Rising bond rates suffocated the recent rally in US equities, sending them down on Tuesday after a three-day holiday weekend.

What is going on?

At 32,788, the Dow Jones Industrial Average DJIA, -0.98% fell 425 points or 1.3 percent. Stocks on the S&P 500 SPX, -0.92 percent, were down 40 points or 1% at 4,118. Nasdaq Composite COMP, 0.94 percent down 81 points, or 0.7%, to 12,050.

The Dow Jones Industrial Average jumped 6.2 percent last week, ending a streak of eight consecutive weekly losses that had been the longest since 1932. Although it was only a hair away from entering a bear market earlier this month, the S&P 500 gained 6.6% last week, its most significant weekly gain since March 2020. The Nasdaq Composite, which also went into a bear market earlier this year, gained 6.8%.

Why are people buying?

The rebound from previous lows seemed to be faltering as the month ended. Market participants were expecting a rebound last week since the selloff that pushed S&P 500 to its precipice on May 19 had left the index overextended to the downside on multiple metrics, according to analysts.

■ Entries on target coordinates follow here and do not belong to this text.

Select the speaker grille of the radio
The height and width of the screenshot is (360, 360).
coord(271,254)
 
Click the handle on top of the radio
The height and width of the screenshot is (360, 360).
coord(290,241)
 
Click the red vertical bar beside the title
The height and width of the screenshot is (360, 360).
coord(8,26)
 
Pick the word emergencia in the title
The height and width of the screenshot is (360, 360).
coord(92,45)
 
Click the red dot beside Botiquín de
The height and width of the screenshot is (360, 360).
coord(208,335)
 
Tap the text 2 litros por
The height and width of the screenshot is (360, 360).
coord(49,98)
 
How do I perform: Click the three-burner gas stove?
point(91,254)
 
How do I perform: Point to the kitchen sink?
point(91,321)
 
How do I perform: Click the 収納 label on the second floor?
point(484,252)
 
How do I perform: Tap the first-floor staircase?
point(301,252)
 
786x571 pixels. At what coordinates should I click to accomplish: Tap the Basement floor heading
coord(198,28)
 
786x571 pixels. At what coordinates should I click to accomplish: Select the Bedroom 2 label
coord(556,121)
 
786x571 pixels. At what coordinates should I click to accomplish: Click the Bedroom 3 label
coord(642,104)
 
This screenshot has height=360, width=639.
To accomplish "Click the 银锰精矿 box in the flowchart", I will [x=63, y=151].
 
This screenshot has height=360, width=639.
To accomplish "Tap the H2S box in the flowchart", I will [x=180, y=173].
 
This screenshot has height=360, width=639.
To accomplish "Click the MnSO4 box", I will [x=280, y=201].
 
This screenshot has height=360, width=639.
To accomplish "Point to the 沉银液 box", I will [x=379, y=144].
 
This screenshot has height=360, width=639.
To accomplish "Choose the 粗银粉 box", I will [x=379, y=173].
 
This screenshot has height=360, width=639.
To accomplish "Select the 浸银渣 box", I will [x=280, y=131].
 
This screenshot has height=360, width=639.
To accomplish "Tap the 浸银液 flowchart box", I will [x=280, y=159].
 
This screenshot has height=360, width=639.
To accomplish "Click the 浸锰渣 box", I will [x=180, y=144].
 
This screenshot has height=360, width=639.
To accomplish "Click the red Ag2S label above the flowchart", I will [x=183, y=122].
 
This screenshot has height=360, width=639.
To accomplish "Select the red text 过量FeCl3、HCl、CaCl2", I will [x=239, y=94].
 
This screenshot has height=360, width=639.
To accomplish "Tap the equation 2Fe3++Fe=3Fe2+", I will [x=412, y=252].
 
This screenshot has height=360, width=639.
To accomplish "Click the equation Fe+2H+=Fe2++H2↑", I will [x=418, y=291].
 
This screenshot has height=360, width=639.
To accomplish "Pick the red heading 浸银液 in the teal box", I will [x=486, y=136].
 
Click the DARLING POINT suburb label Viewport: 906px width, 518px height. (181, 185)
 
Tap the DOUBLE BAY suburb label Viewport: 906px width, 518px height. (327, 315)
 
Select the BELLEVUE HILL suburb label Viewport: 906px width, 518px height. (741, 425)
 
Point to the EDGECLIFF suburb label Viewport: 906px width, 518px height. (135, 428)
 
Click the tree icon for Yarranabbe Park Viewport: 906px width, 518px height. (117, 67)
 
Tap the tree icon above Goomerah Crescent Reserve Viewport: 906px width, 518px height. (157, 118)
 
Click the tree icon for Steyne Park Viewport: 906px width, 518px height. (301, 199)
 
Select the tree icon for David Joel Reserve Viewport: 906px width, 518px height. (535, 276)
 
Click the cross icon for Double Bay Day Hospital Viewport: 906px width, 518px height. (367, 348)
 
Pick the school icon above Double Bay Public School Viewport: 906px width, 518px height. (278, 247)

Selling pressure in the consumer discretionary sector was as much as 34.3% lower than its 27-year norm, according to Sam Stovall, a chief investment strategist at CFRA. Sector selloffs ranged from a loss of 2.6% in consumer staples to a loss of 34.3% in consumer discretionary. It is the lowest level since April 2020 that the S&P 500 12-month ahead earnings-per-share expectations have fallen to 16.8 times price, a loss of 1.1 percent from its 20-plus-year average.

In his view, “these extremes signaled pretty loudly that the market was prepared for at least a short-term rebound,” Stovall said. “And then it snapped… Just how long this surge will last remains to be seen. We’re still doubtful that this rise will last.”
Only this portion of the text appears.